Statistics and Reproducibility:

Several features of experimental design with complex libraries are key to consistent assessment of nicking activities. First, we ensure that each potential target sequence (wild-type or mutant) is present in several barcoded version in each library, allowing independent measurements for each sequence based on the individual barcodes (the number of such sequences that are used for the analysis are indicated in each figure with a value n). Second, each library contains multiple internal reference standards—plasmids with a parallel structure but with target sequences unrelated to the gRNA being assayed. For the Cas9 libraries described here, the unrelated reference sequences were from several distinct unrelated targets. As shown on the left of each line-plot figure, the relative representation of these unrelated targets was constant following interaction with a specific gRNA, while representation of targeted sequences was, as noted, consistently modulated. Additional internal control support comes from a subset of gRNA-homologous targets with central PAM variants, which also show little or no change relative to reference sequences (shown for Cpf1 targets as positions −2 and −3). Third, we carried out assessments of retention at multiple time points, and with more than one target for each enzyme, with comparable results. Cpf1 assays on each target were carried out with several different cognate enzymes and time points with similar results, Cas9 in vitro assays were each performed in several independent time series with comparable results, and Cas9 in vivo assays were performed in two different yeast strains with comparable results.
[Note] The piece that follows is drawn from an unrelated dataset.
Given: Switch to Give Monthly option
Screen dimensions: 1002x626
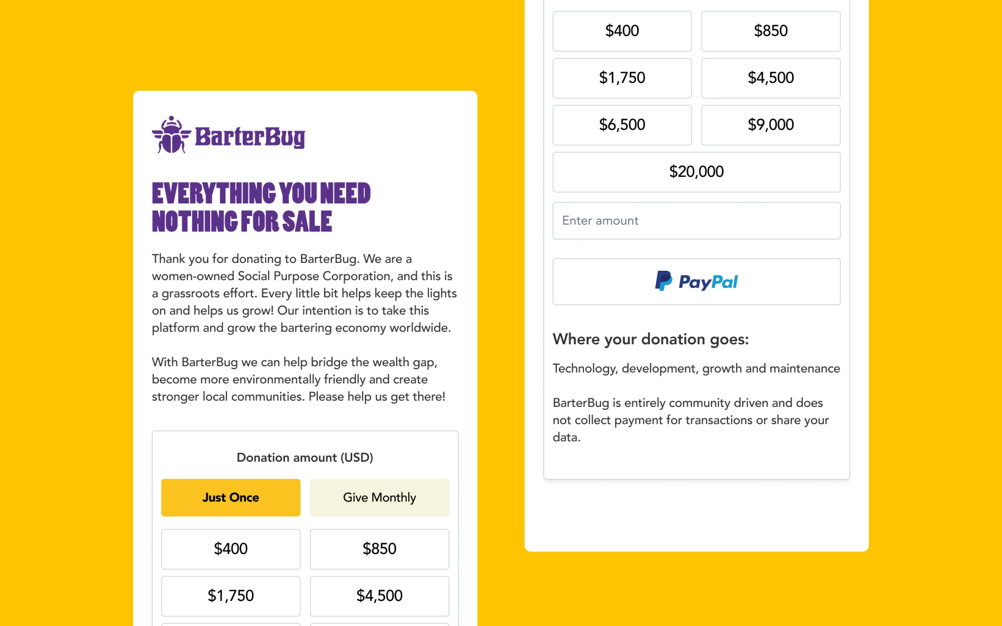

For nicking assessments using electrophoresis, all main figures (Figure 4a–e) gRNA::target combination was tested at multiple time points, with multiple experimental trials; for Supplemental Figures 28–33 and 48–51, a single series with multiple time points was carried out. In each case, an expected migration shift on nicking was observed.

Data availability

The raw data that support our findings is available in Short Reads Archive: PRJNA503740 (see Supplementary Table 2 for information on data for each corresponding figure).